Una scottante sconfitta
Le recenti elezioni federali hanno lasciato un’altra grande sconfitta oltre ai partiti borghesi di centro e alla Lega, una sconfitta spesso dimenticata all’ora di fare le analisi del voto: la classe politica tutta.
Un dato infatti che è passato in secondo piano di fronte all’avanzata del fronte ecologista e alla sorprendente vittoria di Marina Carobbio è quello dell’astensione: si parla di 49,8% di partecipazione in Ticino al primo turno, 47% al secondo e addirittura questo dato scende al 45,1% sul piano nazionale al primo turno, il terzo peggior dato di sempre. Questi dati sono poi ulteriormente incresciosi se consideriamo che negli ultimi anni è stato inserito il voto per corrispondenza che avrebbe dovuto facilitare enormemente almeno il gesto di recarsi alle urne. Tralasciando il debole argomento di chi incolpa una società di «scansafatiche», bisogna piuttosto ricordare che in Svizzera siamo di fronte ad un funzionamento fallace della democrazia, poiché un’importante fetta di persone nate e cresciute qui e spesso residenti nel nostro territorio da svariati anni, non può andare a votare poiché considerati ancora «stranieri». Queste persone inoltre appartengono per la maggior parte alla classe lavoratrice e sono quindi coloro che più subiscono le politiche portate avanti dalla maggioranza borghese presente nei nostri parlamenti. Ovviamente votare però non significa unicamente imbustare una scheda ed eventualmente firmare un foglio, ma richiede prima il gesto di fare una decisione, di fare una croce su chi si considera che meglio difende i propri interessi. Ciò quindi presuppone a priori capire quali sono quegli interessi. E in un contesto caratterizzato da potenti lobby parlamentari con più potere decisionale della stragrande maggioranza degli abitanti del paese, capire chi difende cosa (al di là degli slogan) è estremamente difficile.

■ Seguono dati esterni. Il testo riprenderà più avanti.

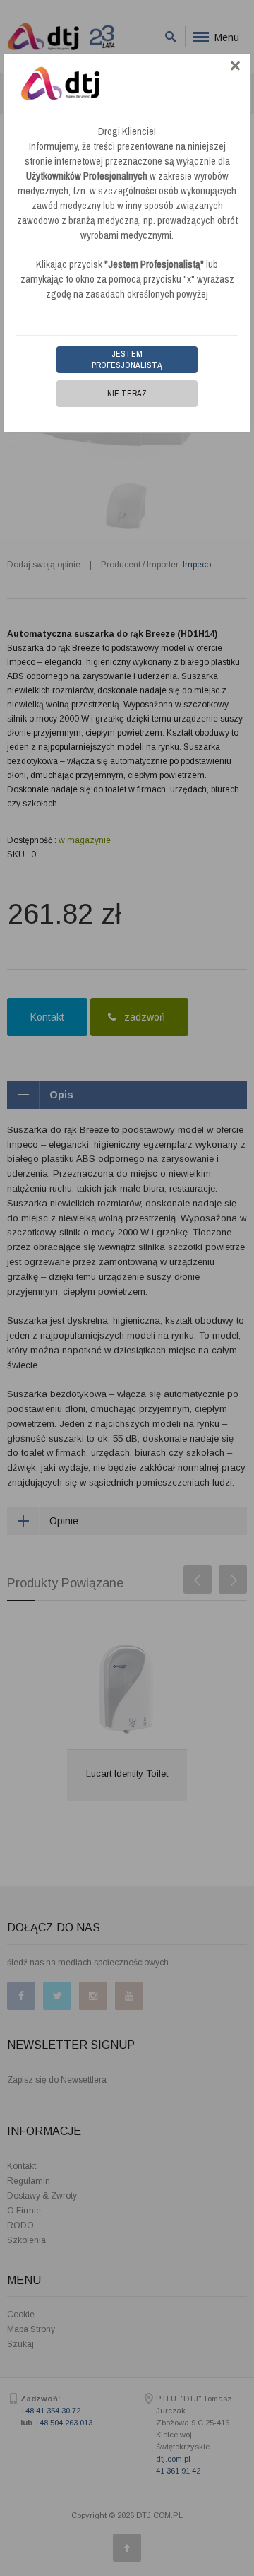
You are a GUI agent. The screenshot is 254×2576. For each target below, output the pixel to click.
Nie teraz (127, 393)
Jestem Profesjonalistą (127, 359)
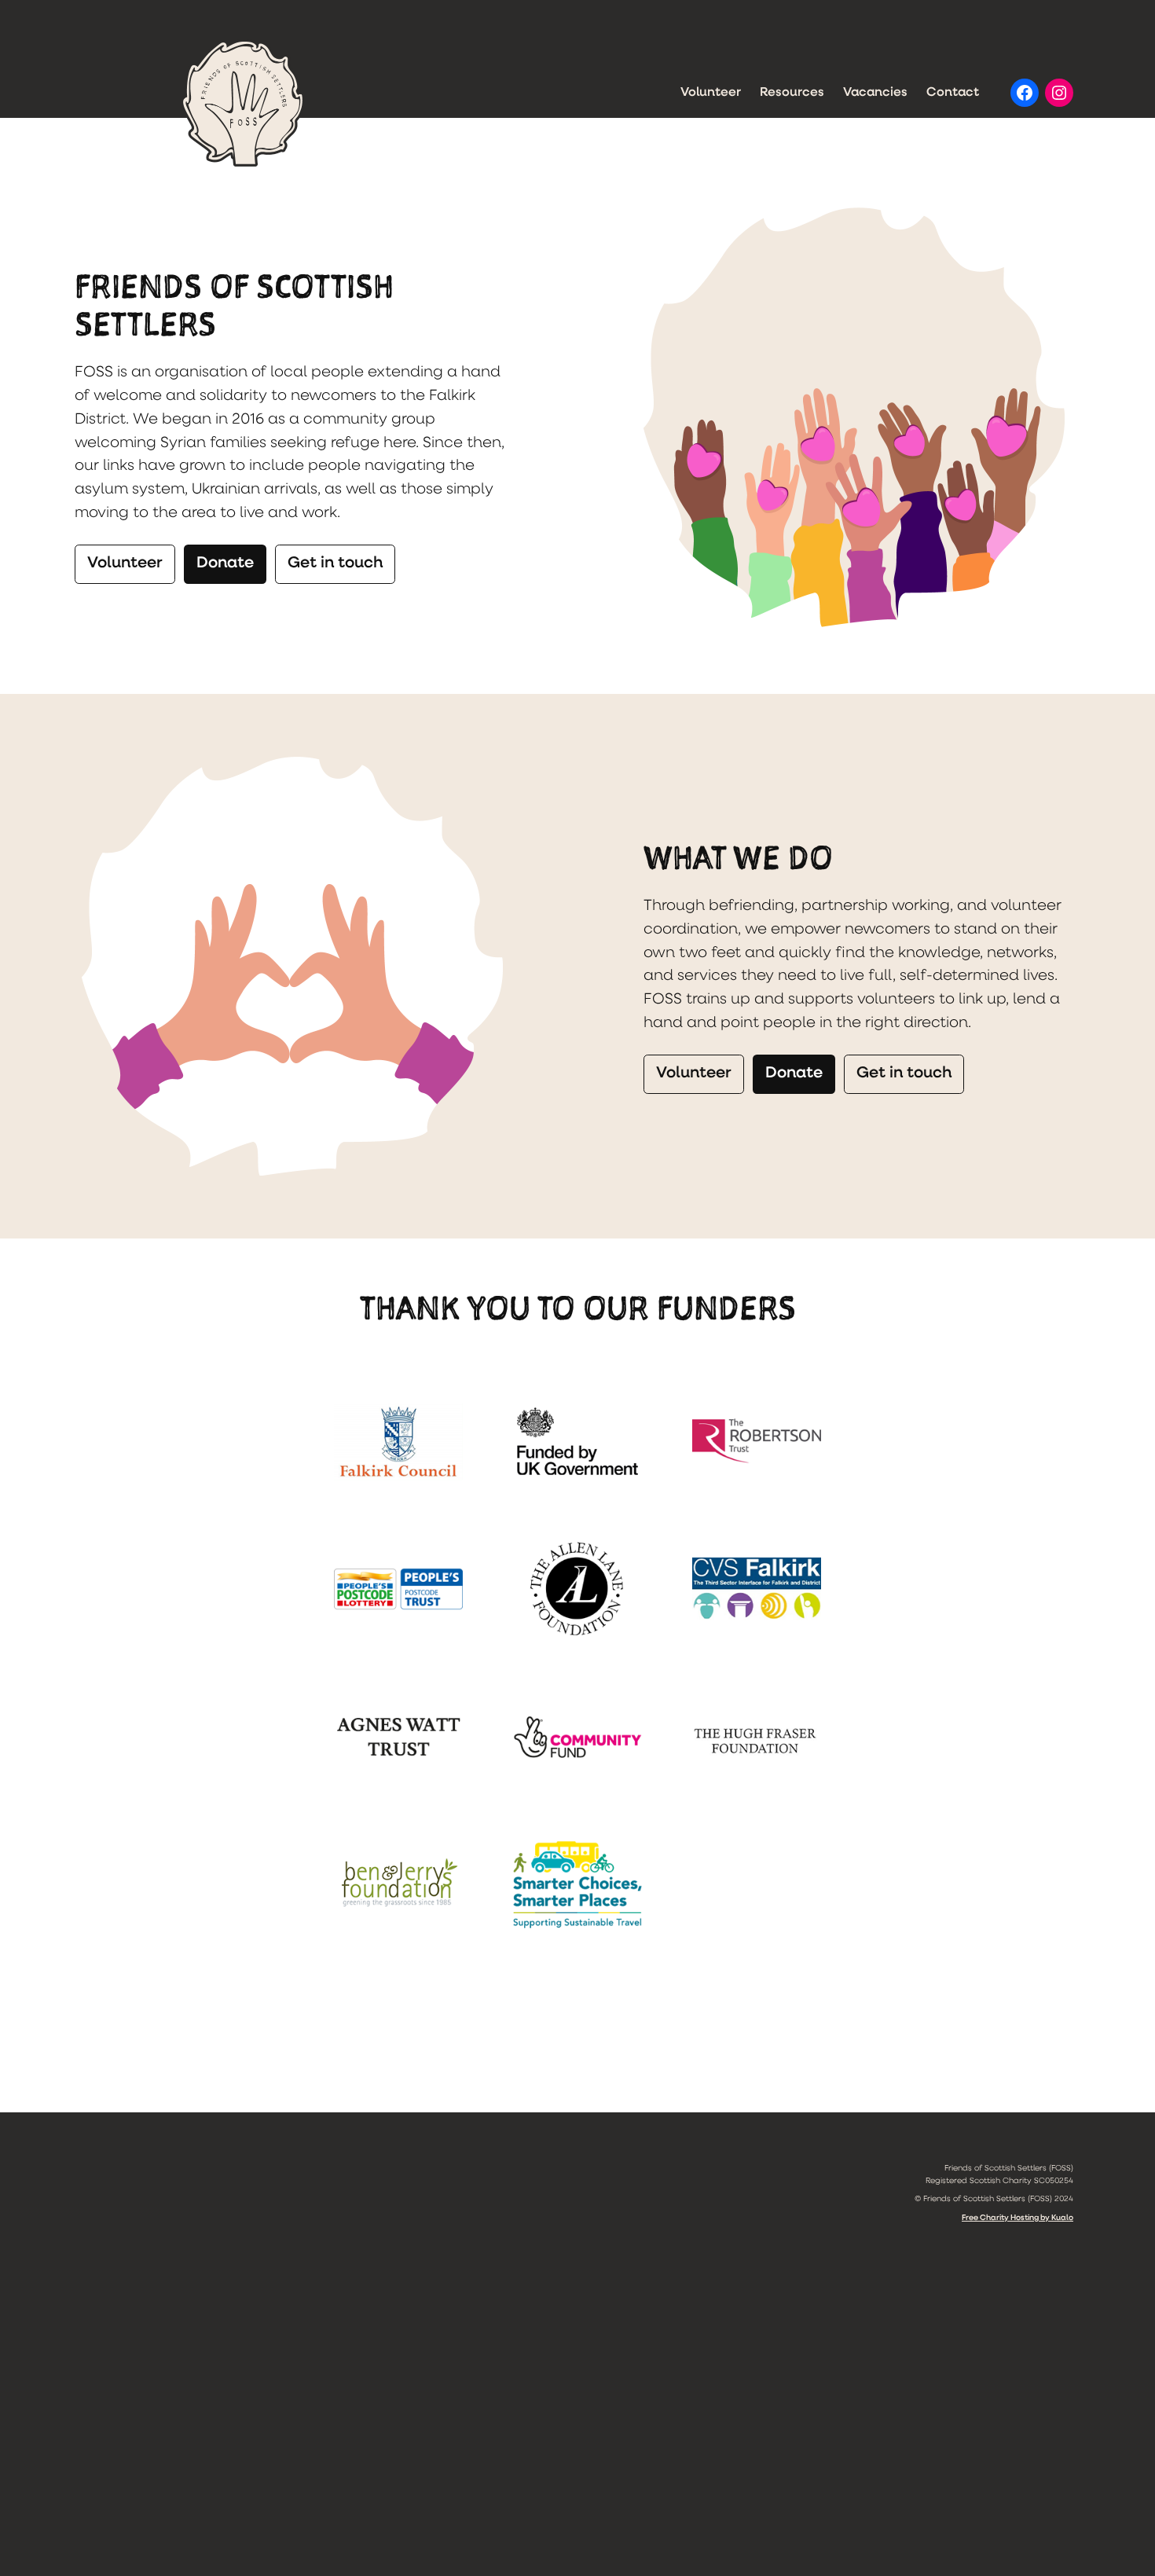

Chi paga però di più questa astensione sono purtroppo i partiti di sinistra, che oggi, attraverso il declino europeo della socialdemocrazia e della sinistra in generale, hanno perso il collegamento con il popolo, concentrandosi unicamente sui giochi di potere nei Parlamenti. Negli ultimi anni però si percepisce, soprattutto nelle più giovani generazioni, un cambiamento di rotta. In Europa i movimenti femministi, così come quelli per il clima, stanno dando ottimi esempi di democrazia partecipativa e di vero attivismo politico. Attraverso dei sistemi di partecipazione non discriminatori, essi mettono le persone che vi aderiscono in condizione di prendere delle vere decisioni collettive su cosa bisogna cambiare nella nostra società. Mancano però ancora oggigiorno degli spunti di democrazia nei posti di lavoro e in seno alle assicurazioni sociali, che rappresentano, insieme al nucleo familiare, forse gli ambienti più importanti della nostra vita e soprattutto quelli in cui la nostra idea di vivere insieme si costruisce.
La grande sfida dunque per i partiti, almeno per quelli che hanno l’intenzione di costruire una comunità legittimamente democratica, sarà quella di ricominciare a fare politica in mezzo alle persone e negli spazi che esse abitano. Militando non per la stampa, ma per chi veramente ha bisogno di avere vicino delle figure credibili che siano dei portavoce del malcontento e della voglia di cambiamento. Solo così si potrà invertire la rotta e ridare speranza a chi oggi dice «tanto non cambia niente» e manifesta così un’indifferenza lampante verso chi le cose invece le vuole cambiare, eccome!